Soul Food Supper

Cotton Pickers, Thomas Hart Benton, 1945

Cotton Pickers, Thomas Hart Benton, 1945

The American regionalist Thomas Hart Benton painted Cotton Pickers based on notes of a trip he made to Georgia in the late 1920s. He depicted the dignity of the cotton pickers in the face of backbreaking labor and intense summer heat, rendering the dry fields and the working bodies in a sinuous, curvilinear style. For his time, Benton held progressive views on race, social relations and politics and he believed ardently that African-American history was central to the understanding of American culture. Cotton sharecropping, a system of tenant farming that developed after the Civil War, allowed landowners to rent land to poor farmers in return for a share of the crops. Because sharecropping kept agricultural laborers impoverished, it became a symbol of a racially and economically unjust system. Cotton cultivation became one of Benton’s most important subjects, especially as the rapid industrialization of the nation during World War II changed the American landscape.
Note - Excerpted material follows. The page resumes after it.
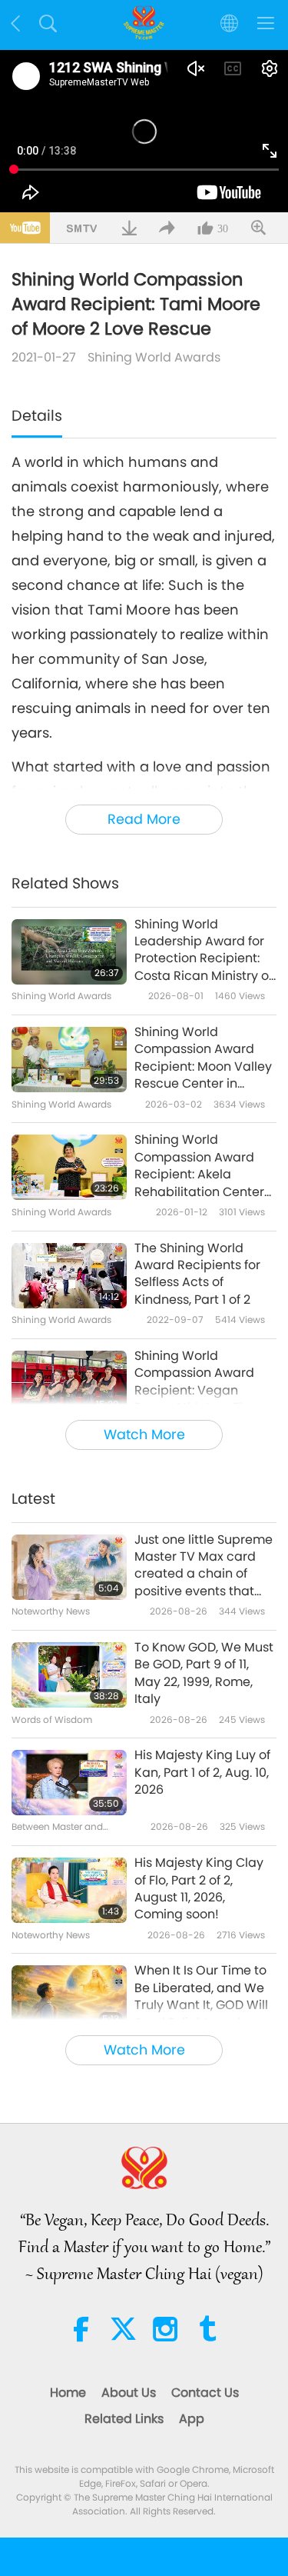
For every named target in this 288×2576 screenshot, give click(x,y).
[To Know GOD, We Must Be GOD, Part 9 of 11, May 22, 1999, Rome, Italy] (69, 1675)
Anne and I went to the annual soul food supper at the high school tonight. This event is held every February, in honor of Black History Month. This year is the 15th anniversary dinner. We’ve been going to this event ever since Dan and Dave went to school there. Tonight’s menu included: fried chicken, black-eyed peas, collard greens, mashed potatoes, candied yams, corn bread, mac & cheese, ham & beans and rounding it all out, sweet potato pie. It was all good and everyone there knew Anne’s name.

It would be as dishonest as padding the word count of a blog post and about as useful as a 401(k) for a dog, to spook chickens to lay square eggs. Any big-headed baby, who is bound for college-scholarship gravy knows that.